Le 30 mai 2026, Gabriel Attal tient meeting à Mur-de-Barrez et qualifie La France insoumise et le Rassemblement national de « marchands de haine ». Jean-Luc Mélenchon réplique dans la foulée, fustigeant les « paroles indignes » de l’ancien Premier ministre. La scène est rodée : deux camps se renvoient l’accusation de fracturer le pays, et les chaînes d’info en continu tournent la boucle.

Ce que personne ne relève, c’est que l’État finance les deux. Pas par charité — par la loi. Le décret du 3 mars 2026, publié au Journal officiel, fixe le montant des aides publiques aux partis politiques pour l’année : 64,1 millions d’euros. Une somme versée aux formations qui franchissent le seuil de voix requis aux législatives, sans distinction de tonalité, sans contrôle de teneur, sans clause de responsabilité républicaine. Le contribuable paie, les partis s’invectivent, et le cirque continue.

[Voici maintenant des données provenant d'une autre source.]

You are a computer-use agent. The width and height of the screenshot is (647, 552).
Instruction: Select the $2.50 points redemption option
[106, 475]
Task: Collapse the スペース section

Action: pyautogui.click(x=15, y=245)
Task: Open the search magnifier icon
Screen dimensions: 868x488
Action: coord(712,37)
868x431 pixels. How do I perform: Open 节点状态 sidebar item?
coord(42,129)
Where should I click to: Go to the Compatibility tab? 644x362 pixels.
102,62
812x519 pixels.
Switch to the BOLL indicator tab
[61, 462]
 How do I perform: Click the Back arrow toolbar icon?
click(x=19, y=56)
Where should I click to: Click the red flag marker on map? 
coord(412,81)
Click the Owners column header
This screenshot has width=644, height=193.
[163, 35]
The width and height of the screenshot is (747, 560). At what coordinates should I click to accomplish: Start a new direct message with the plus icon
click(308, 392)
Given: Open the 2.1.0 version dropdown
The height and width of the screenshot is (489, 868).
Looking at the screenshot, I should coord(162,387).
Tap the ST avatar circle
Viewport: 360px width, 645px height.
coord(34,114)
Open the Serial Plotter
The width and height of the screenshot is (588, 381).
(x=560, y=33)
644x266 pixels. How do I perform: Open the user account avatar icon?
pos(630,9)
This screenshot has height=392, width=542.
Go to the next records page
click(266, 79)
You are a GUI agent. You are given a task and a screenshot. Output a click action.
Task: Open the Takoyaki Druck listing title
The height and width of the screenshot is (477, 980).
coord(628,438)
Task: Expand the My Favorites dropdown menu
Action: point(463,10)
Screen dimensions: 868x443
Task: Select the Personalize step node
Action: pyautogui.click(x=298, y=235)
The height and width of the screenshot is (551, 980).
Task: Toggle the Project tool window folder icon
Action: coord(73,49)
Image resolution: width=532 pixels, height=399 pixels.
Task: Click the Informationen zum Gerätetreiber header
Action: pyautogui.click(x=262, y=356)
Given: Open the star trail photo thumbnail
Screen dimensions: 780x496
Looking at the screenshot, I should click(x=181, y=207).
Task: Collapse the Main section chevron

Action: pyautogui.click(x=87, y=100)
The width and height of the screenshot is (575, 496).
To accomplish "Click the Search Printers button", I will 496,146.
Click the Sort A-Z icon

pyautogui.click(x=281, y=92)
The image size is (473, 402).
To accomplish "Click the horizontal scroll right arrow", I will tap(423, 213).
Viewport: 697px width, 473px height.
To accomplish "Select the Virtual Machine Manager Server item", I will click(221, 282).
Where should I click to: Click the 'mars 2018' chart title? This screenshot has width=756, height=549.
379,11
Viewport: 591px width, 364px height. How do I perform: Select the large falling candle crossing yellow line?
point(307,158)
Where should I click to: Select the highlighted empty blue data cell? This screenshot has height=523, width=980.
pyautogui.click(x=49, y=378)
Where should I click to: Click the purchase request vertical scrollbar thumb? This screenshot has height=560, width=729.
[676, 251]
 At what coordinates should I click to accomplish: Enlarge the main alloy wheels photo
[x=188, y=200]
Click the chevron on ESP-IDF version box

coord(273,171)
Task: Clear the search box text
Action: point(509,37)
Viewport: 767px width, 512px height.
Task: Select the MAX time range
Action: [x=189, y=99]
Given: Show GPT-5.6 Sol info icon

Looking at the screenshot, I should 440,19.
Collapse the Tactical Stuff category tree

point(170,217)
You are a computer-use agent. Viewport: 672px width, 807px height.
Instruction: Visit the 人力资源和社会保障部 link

64,1 millions d’euros, sans clause de bonne conduite

Le mécanisme est connu mais rarement mis en regard de l’actualité. Chaque année, deux fractions d’aide publique sont réparties : la première proportionnelle aux résultats électoraux, la seconde fondée sur le nombre de parlementaires affiliés. En 2025, 64,1 millions d’euros ont ainsi été versés. En 2026, le programme « Vie politique » du budget de l’État prévoit un total de 299,56 millions d’euros en autorisations d’engagement — une hausse spectaculaire due aux scrutins municipaux et sénatoriaux, mais qui inclut toujours la dotation annuelle aux partis, elle aussi en progression.

La France insoumise, avec ses 74 députés élus en 2024, perçoit mécaniquement une part significative de cette manne. Renaissance, le parti d’Attal, également. Le paradoxe est total : les mêmes qui s’accusent mutuellement de détruire le débat public sont les premiers bénéficiaires d’un système qui prélève l’argent du citoyen pour financer leur confrontation. Et à aucun moment le législateur n’a conditionné ce versement à un minimum de tenue démocratique — pas de clause de respect de l’adversaire, pas de garde-fou contre l’incitation à la défiance systématique envers les institutions.

« Quand je vois ces échanges, je me dis qu’on finance la zizanie avec les impôts des gens qui bossent », confie un comptable d’une PME de la Drôme, abonné aux débats parlementaires. Il ajoute : « Moi, si je parle comme ça à un client, je perds le contrat. Eux, ils touchent le chèque quoi qu’il arrive. »

Le théâtre permanent, payé par le citoyen

L’argument en défense de l’aide publique est rodé : sans elle, les partis seraient à la merci des intérêts privés. Soit. Mais la contrepartie implicite — une exigence minimale de responsabilité dans la parole publique — n’existe nulle part dans les textes. La loi de 1988 sur le financement des partis a posé un principe de transparence financière ; elle n’a jamais posé un principe de décence politique.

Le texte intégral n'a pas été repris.